Yeah basically I was trying to find info about sumps and read about them but then I figured it was 90% related to saltwater...
I figured skimmer wasn't useful for freshwater but I was wondering about all those other gadgets...
I am trying to figure out how to build my freshwater sump for this big vivarium project!

With the information I gathered as of now, I will probably go with exactly the setup I put with the attach. except I might be using a smaller tank instead.. something like a 24x12x12 instead or maybe a 24x12x18.

I have lotso spare tanks so I can use whichever but I am starting to think a 30x12x18 might be a bit jampacked in there with the rest of the hardwares!!

I just want water quality so my stream doesn't become disgusting and for a couple of easy fishes and plants to be happy in there!


----------



## SDK (Aug 11, 2014)

FwoGiZ said:


> I just want water quality so my stream doesn't become disgusting and for a couple of easy fishes and plants to be happy in there!


If you don't already have the sump and pump, you can accomplish this with good quality canister filter. I have an Eheim Classic hooked up to a paludarium in a 40BR. It has somewhere between 15 to 18 gallons of water in it. It stays crystal clear with five messy _B. orientalis _frogs, about 30 tetras and a ton of live plants.

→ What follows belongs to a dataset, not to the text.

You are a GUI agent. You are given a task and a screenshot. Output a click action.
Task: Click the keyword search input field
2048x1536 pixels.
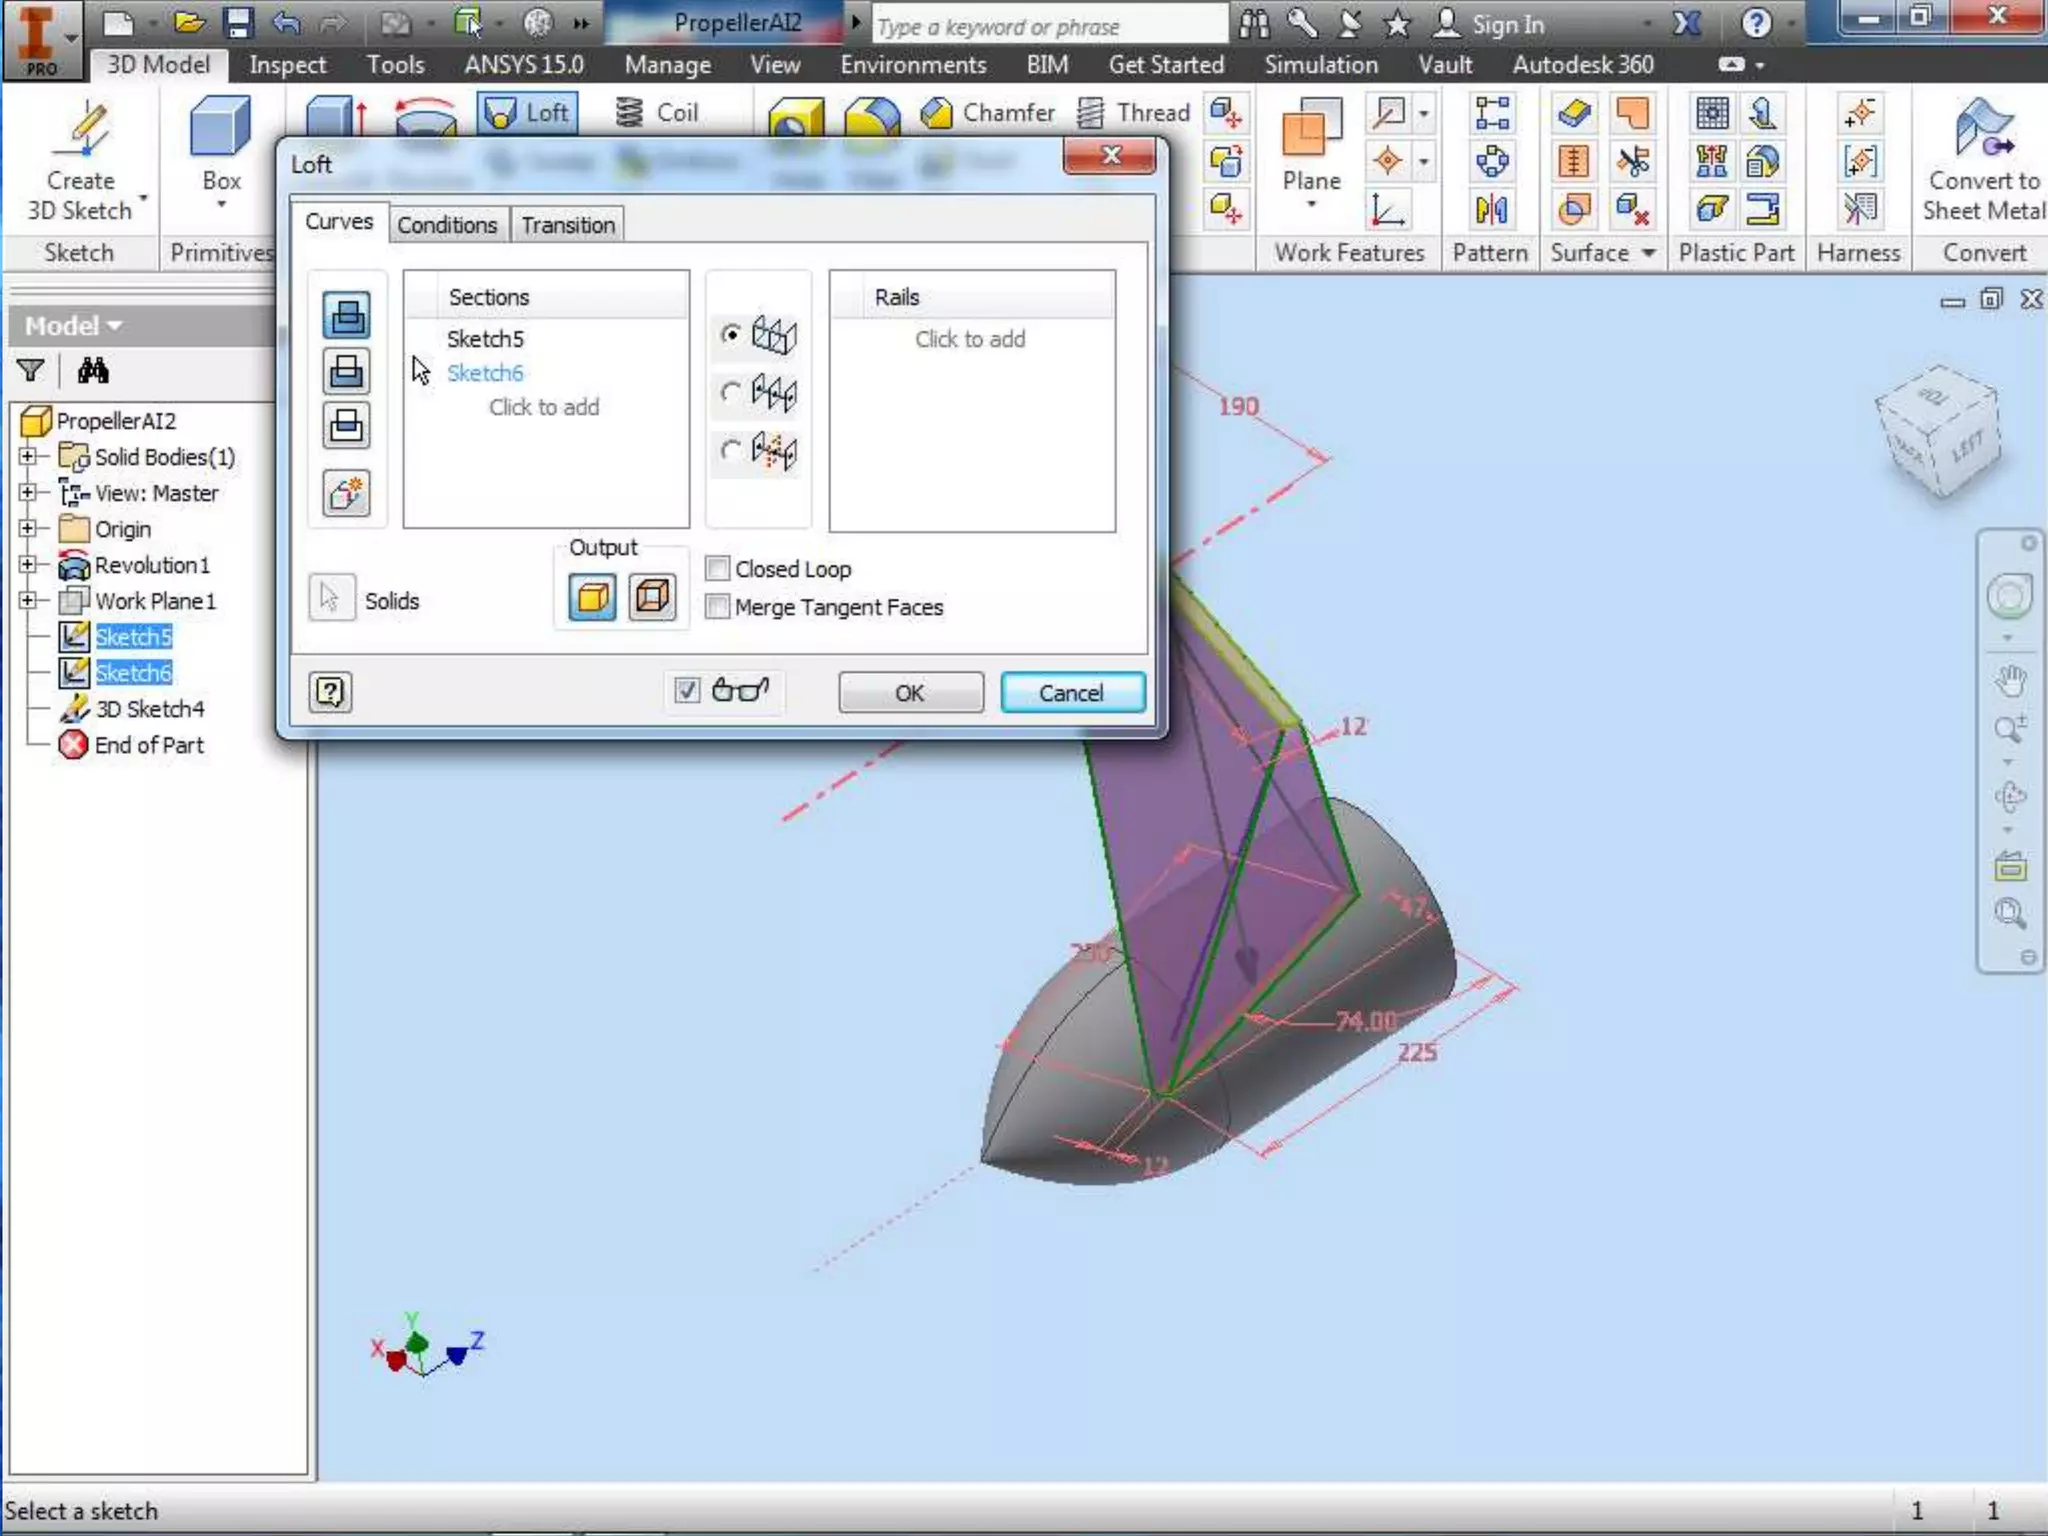pyautogui.click(x=1048, y=26)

Good luck either way and throw up some pics when it's done..

Scott


----------



## FroggyKnight (Mar 14, 2013)

SDK said:


> If you don't already have the sump and pump, you can accomplish this with good quality canister filter. I have an Eheim Classic hooked up to a paludarium in a 40BR. It has somewhere between 15 to 18 gallons of water in it. It stays crystal clear with five messy _B. orientalis _frogs, about 30 tetras and a ton of live plants.
> 
> Good luck either way and throw up some pics when it's done..
> 
> Scott


That is extremely impressive! B. orientalis is a very messy frog I might have to get me one of these bad boys for some future projects...

John


----------



## SDK (Aug 11, 2014)

FroggyKnight said:


> That is extremely impressive! B. orientalis is a very messy frog I might have to get me one of these bad boys for some future projects...
> 
> John


Understanding how to utilize lighting and plant selection to supplement the filter helps a lot. I will throw a few pictures up on another thread when I get a free minute.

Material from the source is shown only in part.